- _Set exercise 1_:
Answer these questions from the passage on replication studies:
(a) Who first suggested the Romeo and Juliet effect, and in what year?
(b) About how long after the first contact did Sinclair et al. reach the same people again?
(c) What song did Vermeulen et al. first use as the "liked" music?

- _Source text_:
Summary: ☆ Replication mostly succeeded, but with a smaller effect size

The Romeo and Juliet effect

The Romeo and Juliet effect is the claim that parental opposition to a relationship will increase the love and commitment in that relationship. This was first suggested by Driscoll et al. (1972). Who found that parental interference was correlated with love and trust, and also that over time, increases in parental interference were correlated with increases in love.

Sinclair et al. replicated these experiments. They found people online who were in relationships and asked them about their relationship, e.g. how much they loved their partner, how much they trusted their partner. They also asked how much friends or parents disapprove of their relationship. They contacted these people again around 4 months later. They then looked at correlations.

Their results were the opposite of what Discoll et al. found. Greater approval from friends and parents was associated with higher relationship quality, not lower. And increased parental disapproval was correlated with decreased love.

Summary: ✗ Calling this just a failure is generous. The original effect not only failed to replicate, but the opposite effect held (with a large effect size and high statistical significance).

Single-exposure musical conditioning

Gorn (1982) showed were randomly shown either a blue or beige pen, while playing either music they liked or disliked. Then, later, they could choose one pen of either color to keep. This experiment found that 79% of people who heard music they liked chose the pen shown on screen, compared with only 30% of people who heard music they disliked.

Vermeulen et al. reproduced this result. In a first experiment, they used similar music to the original music from 1982: They first used Summer Nights from Grease as the "liked" music, and Aaj Kaun Gali Gayo Shyam by Parveen Sultana as the "disliked" music. They confirmed that people really did like the Grease music more than the other song (they had mean ratings of 3.72 vs 2.11 on a scale of 1-7)

After this, they repeated the same study, but with an actor pretending to be a researcher from another department and a post-experimental questionnaire. This again found no real effect.

- _Target pointing data_:

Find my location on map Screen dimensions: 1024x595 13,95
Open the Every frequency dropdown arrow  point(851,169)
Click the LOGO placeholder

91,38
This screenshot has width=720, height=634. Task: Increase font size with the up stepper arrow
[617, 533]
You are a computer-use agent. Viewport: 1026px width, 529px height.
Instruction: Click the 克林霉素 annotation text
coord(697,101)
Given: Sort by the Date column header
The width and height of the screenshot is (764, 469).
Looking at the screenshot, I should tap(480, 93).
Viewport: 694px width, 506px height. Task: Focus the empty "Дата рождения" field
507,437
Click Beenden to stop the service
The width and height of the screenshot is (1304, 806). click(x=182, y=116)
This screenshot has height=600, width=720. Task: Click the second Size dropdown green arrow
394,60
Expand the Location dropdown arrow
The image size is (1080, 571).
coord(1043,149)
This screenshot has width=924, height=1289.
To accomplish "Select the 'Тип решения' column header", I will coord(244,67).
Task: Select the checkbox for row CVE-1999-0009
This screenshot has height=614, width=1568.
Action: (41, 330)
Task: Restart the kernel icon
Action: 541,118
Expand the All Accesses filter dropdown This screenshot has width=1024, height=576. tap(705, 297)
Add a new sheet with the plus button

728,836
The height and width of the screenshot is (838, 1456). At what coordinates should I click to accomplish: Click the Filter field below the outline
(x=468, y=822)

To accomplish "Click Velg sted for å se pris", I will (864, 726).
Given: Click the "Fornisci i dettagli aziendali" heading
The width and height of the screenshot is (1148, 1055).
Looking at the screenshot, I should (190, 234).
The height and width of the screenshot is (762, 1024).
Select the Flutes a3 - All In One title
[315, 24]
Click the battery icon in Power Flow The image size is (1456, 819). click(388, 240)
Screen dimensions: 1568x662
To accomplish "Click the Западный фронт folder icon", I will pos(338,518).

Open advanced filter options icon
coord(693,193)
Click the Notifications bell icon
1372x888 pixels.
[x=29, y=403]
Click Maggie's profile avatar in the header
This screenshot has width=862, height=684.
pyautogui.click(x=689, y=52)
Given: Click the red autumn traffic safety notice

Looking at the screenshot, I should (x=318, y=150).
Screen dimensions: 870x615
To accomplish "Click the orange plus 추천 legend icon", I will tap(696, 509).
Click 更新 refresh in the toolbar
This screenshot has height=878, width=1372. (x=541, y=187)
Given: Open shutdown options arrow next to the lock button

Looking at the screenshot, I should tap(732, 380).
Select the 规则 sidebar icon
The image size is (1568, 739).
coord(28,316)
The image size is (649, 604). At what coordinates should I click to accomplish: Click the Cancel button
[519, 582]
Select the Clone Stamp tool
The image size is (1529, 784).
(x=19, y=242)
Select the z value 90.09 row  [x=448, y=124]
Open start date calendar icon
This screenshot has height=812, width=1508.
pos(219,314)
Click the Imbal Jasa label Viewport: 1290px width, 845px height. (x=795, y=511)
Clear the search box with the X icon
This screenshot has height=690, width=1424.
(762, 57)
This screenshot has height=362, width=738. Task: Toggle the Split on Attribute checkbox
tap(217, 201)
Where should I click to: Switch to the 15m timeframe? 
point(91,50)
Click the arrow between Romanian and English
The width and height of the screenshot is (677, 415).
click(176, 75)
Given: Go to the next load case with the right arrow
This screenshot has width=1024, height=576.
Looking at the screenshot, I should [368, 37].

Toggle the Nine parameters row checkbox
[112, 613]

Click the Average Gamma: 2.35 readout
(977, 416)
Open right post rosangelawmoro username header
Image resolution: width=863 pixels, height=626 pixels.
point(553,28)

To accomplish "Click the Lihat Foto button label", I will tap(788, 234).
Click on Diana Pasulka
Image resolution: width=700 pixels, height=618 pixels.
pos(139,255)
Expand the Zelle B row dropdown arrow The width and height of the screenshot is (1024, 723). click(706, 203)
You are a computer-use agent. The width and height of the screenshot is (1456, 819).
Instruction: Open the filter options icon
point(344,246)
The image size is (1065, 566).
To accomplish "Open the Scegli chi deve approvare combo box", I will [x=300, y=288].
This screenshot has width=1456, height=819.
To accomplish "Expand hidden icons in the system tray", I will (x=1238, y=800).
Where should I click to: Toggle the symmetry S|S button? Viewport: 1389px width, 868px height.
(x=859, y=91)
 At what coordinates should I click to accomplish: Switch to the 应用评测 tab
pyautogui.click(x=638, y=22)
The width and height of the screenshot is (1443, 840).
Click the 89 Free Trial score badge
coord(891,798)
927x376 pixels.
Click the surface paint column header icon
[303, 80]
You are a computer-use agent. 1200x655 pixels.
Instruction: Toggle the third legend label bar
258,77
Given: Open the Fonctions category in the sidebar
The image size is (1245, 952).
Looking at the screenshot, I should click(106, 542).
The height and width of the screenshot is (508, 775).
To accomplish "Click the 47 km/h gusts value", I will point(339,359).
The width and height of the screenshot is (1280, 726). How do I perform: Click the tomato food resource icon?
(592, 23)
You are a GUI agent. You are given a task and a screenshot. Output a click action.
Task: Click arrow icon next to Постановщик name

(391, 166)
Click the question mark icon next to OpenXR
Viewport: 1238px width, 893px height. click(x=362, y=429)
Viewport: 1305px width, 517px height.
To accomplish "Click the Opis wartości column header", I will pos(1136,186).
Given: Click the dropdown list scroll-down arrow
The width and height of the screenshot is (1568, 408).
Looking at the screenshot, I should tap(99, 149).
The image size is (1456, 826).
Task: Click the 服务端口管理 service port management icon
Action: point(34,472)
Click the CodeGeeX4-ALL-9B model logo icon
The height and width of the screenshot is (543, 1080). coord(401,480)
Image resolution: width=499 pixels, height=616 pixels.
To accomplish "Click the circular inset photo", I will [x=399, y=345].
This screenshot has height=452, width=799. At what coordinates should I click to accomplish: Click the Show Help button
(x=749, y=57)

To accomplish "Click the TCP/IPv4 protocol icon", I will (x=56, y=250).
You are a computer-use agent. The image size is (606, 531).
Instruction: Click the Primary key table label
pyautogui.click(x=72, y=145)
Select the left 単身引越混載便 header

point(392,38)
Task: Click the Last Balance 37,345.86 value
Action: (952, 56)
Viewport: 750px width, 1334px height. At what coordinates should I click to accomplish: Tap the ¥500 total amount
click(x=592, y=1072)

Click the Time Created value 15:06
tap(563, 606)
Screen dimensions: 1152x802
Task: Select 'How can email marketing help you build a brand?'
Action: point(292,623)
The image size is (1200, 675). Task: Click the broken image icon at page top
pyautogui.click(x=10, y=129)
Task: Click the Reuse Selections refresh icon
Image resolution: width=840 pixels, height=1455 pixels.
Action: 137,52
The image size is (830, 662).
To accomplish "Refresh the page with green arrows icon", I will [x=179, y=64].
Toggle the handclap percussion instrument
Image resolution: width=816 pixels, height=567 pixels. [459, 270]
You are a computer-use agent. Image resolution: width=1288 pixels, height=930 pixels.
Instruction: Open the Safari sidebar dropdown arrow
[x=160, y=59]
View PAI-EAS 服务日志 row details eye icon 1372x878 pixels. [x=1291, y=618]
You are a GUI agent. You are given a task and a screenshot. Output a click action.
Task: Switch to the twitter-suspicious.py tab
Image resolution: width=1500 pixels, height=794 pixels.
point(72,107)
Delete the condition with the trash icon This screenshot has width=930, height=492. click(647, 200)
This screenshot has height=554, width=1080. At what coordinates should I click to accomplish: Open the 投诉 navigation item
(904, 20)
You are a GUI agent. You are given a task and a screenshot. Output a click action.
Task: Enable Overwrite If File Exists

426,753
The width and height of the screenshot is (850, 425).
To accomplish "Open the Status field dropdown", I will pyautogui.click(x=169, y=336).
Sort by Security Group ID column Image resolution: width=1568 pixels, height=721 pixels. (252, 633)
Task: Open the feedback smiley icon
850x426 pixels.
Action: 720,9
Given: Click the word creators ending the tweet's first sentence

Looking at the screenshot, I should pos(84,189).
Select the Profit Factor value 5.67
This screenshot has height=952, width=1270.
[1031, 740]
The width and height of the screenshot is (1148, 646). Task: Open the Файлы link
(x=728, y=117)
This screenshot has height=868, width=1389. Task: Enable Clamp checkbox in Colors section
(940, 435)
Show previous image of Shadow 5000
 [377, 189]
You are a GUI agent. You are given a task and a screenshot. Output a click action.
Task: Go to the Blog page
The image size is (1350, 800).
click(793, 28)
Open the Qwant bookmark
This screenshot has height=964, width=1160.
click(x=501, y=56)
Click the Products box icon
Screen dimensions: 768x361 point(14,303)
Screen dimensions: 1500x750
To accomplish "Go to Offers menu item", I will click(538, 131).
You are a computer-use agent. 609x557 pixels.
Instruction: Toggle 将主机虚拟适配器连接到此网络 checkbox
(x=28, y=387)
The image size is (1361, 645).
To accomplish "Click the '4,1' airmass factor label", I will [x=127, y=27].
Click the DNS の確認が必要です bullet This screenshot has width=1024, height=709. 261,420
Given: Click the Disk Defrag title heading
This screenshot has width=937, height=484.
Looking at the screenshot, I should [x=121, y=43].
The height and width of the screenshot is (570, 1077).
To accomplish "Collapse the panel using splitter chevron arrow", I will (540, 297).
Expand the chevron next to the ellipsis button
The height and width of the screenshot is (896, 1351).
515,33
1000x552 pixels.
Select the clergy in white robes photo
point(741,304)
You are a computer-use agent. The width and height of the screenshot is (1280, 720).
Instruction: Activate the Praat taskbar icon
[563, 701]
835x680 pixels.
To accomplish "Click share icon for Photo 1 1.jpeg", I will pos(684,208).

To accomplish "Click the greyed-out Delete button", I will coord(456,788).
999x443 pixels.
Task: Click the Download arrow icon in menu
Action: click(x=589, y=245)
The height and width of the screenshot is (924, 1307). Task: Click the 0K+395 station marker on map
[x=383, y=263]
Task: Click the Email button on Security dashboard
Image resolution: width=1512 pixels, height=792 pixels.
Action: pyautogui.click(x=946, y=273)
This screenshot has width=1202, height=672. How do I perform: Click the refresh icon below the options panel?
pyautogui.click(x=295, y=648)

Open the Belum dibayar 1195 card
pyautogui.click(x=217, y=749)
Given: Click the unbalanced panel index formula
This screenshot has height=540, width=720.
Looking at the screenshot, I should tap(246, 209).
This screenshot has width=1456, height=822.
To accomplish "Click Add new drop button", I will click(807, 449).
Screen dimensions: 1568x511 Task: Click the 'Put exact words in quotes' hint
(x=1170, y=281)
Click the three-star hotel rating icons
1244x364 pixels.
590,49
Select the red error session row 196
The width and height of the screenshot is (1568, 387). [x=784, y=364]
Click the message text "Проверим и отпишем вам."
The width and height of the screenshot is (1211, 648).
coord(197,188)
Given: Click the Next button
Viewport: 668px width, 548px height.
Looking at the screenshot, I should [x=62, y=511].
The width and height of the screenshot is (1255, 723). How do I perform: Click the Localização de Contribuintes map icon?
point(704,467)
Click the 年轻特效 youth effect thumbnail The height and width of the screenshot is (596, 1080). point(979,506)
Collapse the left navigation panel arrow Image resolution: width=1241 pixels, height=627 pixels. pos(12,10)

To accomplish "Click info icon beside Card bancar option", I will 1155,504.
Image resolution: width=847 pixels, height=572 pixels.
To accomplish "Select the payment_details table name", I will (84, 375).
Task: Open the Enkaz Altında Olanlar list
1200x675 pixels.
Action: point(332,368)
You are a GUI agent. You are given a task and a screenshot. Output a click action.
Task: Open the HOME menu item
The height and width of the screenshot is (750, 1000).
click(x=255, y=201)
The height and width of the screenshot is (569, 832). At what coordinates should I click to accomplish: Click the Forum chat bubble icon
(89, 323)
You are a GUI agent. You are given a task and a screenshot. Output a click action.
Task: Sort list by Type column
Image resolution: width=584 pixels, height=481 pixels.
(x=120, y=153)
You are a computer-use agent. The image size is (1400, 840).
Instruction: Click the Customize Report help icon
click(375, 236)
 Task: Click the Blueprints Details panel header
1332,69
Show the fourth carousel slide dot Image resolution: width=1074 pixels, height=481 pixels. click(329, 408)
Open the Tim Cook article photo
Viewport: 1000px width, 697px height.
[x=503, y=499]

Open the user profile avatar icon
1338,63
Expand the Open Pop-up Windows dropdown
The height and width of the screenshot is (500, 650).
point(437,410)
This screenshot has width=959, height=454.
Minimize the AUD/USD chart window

- _Set exercise 2_:
Duplicate the lines of the records starting at the line that contains "Given: Sort by the Date column header" and ending at the line that contains "(x=468, y=822)", with both of those lines included.

- _Problem solution 1_:
(a) Driscoll et al., in 1972.
(b) Around 4 months later.
(c) Summer Nights from Grease.

- _Problem solution 2_:
Given: Sort by the Date column header
The width and height of the screenshot is (764, 469).
Looking at the screenshot, I should tap(480, 93).
Viewport: 694px width, 506px height. Task: Focus the empty "Дата рождения" field
507,437
Click Beenden to stop the service
The width and height of the screenshot is (1304, 806). click(x=182, y=116)
This screenshot has height=600, width=720. Task: Click the second Size dropdown green arrow
394,60
Expand the Location dropdown arrow
The image size is (1080, 571).
coord(1043,149)
This screenshot has width=924, height=1289.
To accomplish "Select the 'Тип решения' column header", I will coord(244,67).
Task: Select the checkbox for row CVE-1999-0009
This screenshot has height=614, width=1568.
Action: (41, 330)
Task: Restart the kernel icon
Action: 541,118
Expand the All Accesses filter dropdown This screenshot has width=1024, height=576. tap(705, 297)
Add a new sheet with the plus button

728,836
The height and width of the screenshot is (838, 1456). At what coordinates should I click to accomplish: Click the Filter field below the outline
(x=468, y=822)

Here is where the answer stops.